To: LindyBill who wrote (5210)8/16/2003 9:35:37 PM
From: Nadine Carroll  Read Replies (1) | Respond to of 793854
 
Indeed, telling the Truth in the whole Arab world is tremendously important. Who will break down the wall of lies that the Arabs tell each other? Can even a success story in Iraq do the trick? Notice that Al Jazeera doesn't seem to even have taken a hit from the revelation that its director was on Saddam's payroll?



To: LindyBill who wrote (5210)8/16/2003 9:48:31 PM
From: JohnM  Read Replies (8) | Respond to of 793854
 
This column reads as if Friedman is looking for a topic. One of those columns that pops up when one is due but there's not a big topic fully worked out in his head.

I have great respect for Friedman but one has to see the full collection; not weak ones like this one.



To: LindyBill who wrote (5210)8/17/2003 12:42:22 AM
From: KLP  Respond to of 793854
 
The web site mentioned in Mr. Friedmans article tells about Abu Ghraib prison.......
iraq-today.com
A tour of Abu Ghraib
By Zaid H. Fahmi

BAGHDAD - It was once the darkest symbol of the Saddam Hussein regime, a structure that exemplified everything wrong with the government and its various apparatus. Throughout its dilapidated halls, thousands of criminals and innocents were beaten, tortured, and sent to their deaths. It is a prison so large that it can take more than an hour to walk across.

But these days, Abu Ghraib prison looks more like a giant construction project than a torture chamber. With its three-meter high walls and looming guard towers, the real picture of the site becomes clear only once you pass its heavily fortified gate. Last Monday, Coalition authorities opened the prison to the press for the first time, giving a full view of the changes going on.

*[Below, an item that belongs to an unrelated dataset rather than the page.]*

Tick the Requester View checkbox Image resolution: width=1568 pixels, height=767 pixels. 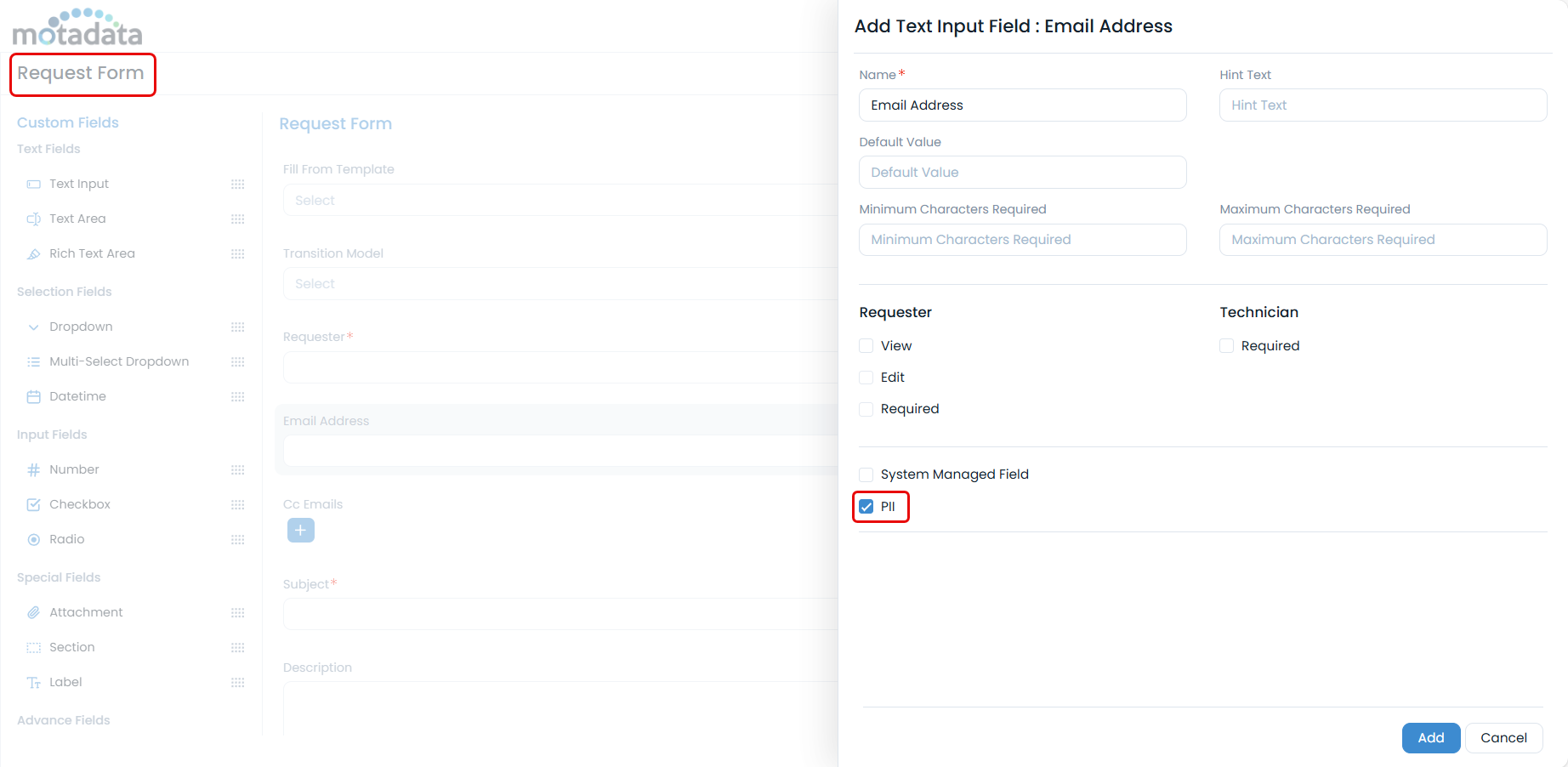(866, 346)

These days Abu Ghraib is for civilian prisoners-members of the former regime still reside at the Baghdad International Airport. As you enter the gate, you will spot some of the first of them on the west side, where more than 500 prisoners languish half naked in the searing summer sun. The second camp is on the east side, with more than 100 prisoners in almost the exact same circumstance. Several carpentry and metalworking factories rest looted, now cleared by coalition forces and used as a base.

But still the clang of metalworking continues as prison bars continue to go up. Conditions for all are far better than they once were: Prisoners get towels, soap, shampoo, clean bathrooms and even the food is acceptable, one American guard claimed. The prison also has various medical care facilities to tend to prisoner needs.

Further to the east lies the most defining element of the prison, the torture chamber. Coalition forces have built a high wall to separate it from the prison, but they have not yet managed to eliminate its stench. The space is meant to remain as a museum, a site for Iraq to remember its darkest hours. The stench and the darkness only hint at the horrors that occurred here.

The single-floor building contains two sections. The first was the a torture room, a solitary place with eight small cells, one metre by one metre across, and thick bars used for restraining prisoners. More than 18 people stayed in the room at a time, witnessing and facing all manner of crimes against humanity. The second room is the execution room, where prisoners were hanged, sometimes in assembly line fashion. Rust has just begun to develop on the long handles that tightened the noose around prisoners' necks. And the Coalition, despite cleaning the place seven times over, has not managed to get rid of the smell of death yet.

Sundays were normally execution days; on any given Monday like this one, the families would be lined up to collect the bodies. Some 30,000 people met their end at Abu Ghraib, not counting the ones who simply disappeared. "When we first came to the prison there was nothing much left to find," said Brigadier General Janice Karpinski, who is in charge of Iraq's prisons. "The place was badly destroyed and we found most of the files and documents damaged. The rest was in bad shape, and we don't know for sure it was damaged by the people in charge or by the war itself." As a result, Karpinski said, the coalition doesn't know the number of prisoners actually released by Saddam Hussein. The best estimate so far is about 150,000; it may well be far more. Plans for Abu Ghraib prison now sound tame in comparison. In all, the Coalition has spent between $3 and $4 million for the reconstructions, but another $ 20 million is needed to complete the work. Construction inside the prison is well underway, with 78% to 80% of the initial project completed. Yet issues like electricity and water supply continue to dog the process.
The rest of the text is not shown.